Interesting personalities and uncommon ways of earning a living are also showcased including Harry Brause, a liquor store owner in Glen Cove beginning in 1912 who became a bootlegger during prohibition. A Roosevelt Raceway program from 1954 helps tell the story of George Morton Levy who was born in Seaford in 1888, was an attorney in Freeport, and became the founder of the harness racing track in 1940. Levy also facilitated the land transaction that brought the retailer Fortunoff from Brooklyn to open their flagship store in Westbury. A photograph of the ribbon cutting at the opening of Fortunoff in 1964 hangs in the museum.
Long Island Jewish History Museum is a project of the Jewish Historical Society of Long Island, a 501(c)(3) non-profit organization founded in 2021 to honor and celebrate Jewish history in Nassau and Suffolk counties. For more information visit www.jhsli.org.
Previous Exhibition: The Holocaust in Transnistria: Giving Voice to a Silent History
On display from June 12 - August 31, 2022
The Holocaust Memorial and Tolerance Center of Nassau County and the Holocaust Remembrance Association have worked to create a temporary exhibition that will draw attention to the largely forgotten history of the Holocaust in Transnistria. Although poorly known outside of academic circles, this 16,000 square mile region in western Ukraine between the Dniester and Bug Rivers, was home to 300,000 Jews before the war, the largest number in and around the important port city of Odesa. In June of 1941, the Nazis gave the area to its ally Romania, which soon decided to use the region of Transnistria as the destination for Jews deported from the Bessarabia, Bukovina, and the northern Moldavia regions of Romania. Altogether, Romania deported approximately 150,000 Jews to Transnistria, who joined the estimated 185,000 Ukrainian Jews who had failed to escape before the Nazi invasion. By the end of 1943, almost all of the 185,000 Ukrainian Jews had been murdered by Romanian and German soldiers. In addition, nearly 100,000 of the 150,000 Jews deported from Romania to Transnistria had been murdered or had died from exposure, starvation, or disease.
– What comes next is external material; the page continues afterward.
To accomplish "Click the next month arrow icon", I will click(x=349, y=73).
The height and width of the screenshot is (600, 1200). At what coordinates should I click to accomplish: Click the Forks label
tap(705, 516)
The 250,000 to 280,000 Jews who were killed within the relatively small confines of Transnistria represent almost the same number as those killed in the more well-known death camp of Sobibor, and yet few people know the name of the area or the camp of Bogdanovka where 48,000 Jews were killed in only a few short weeks. This exhibition explores the history of this area and explains why it is so poorly known.
Previous Exhibition: The Holocaust Through the Eyes of a Survivor’s Daughter: Sculptures by Tmima
The Holocaust Memorial and Tolerance Center of Nassau County brought together in our museum the first exhibition of Holocaust sculptures by Tmima, a child of Holocaust Survivors, a resident of Nassau County, and a world-renowned artist. The exhibition includes 30 individual sculptures on display, showing Tmima’s process in confronting her own family history as the daughter of a Holocaust Survivor. Each piece captures the artist’s passion to remember and confront the horrors that shaped both her mother’s life and her own, exemplifying what scholars have identified as transgenerational trauma. Artwork on display at the center is available for sale. All are welcome to contact HMTC for more information via email.
Previous Exhibition: Courage to Remember
HMTC had on view The Courage to Remember exhibit, a 40-panel traveling exhibition developed by the Simon Wiesenthal Center that explores the history of the Holocaust. The exhibit has been seen on six continents by millions of people and HMTC is proud to serve as a venue on Long Island.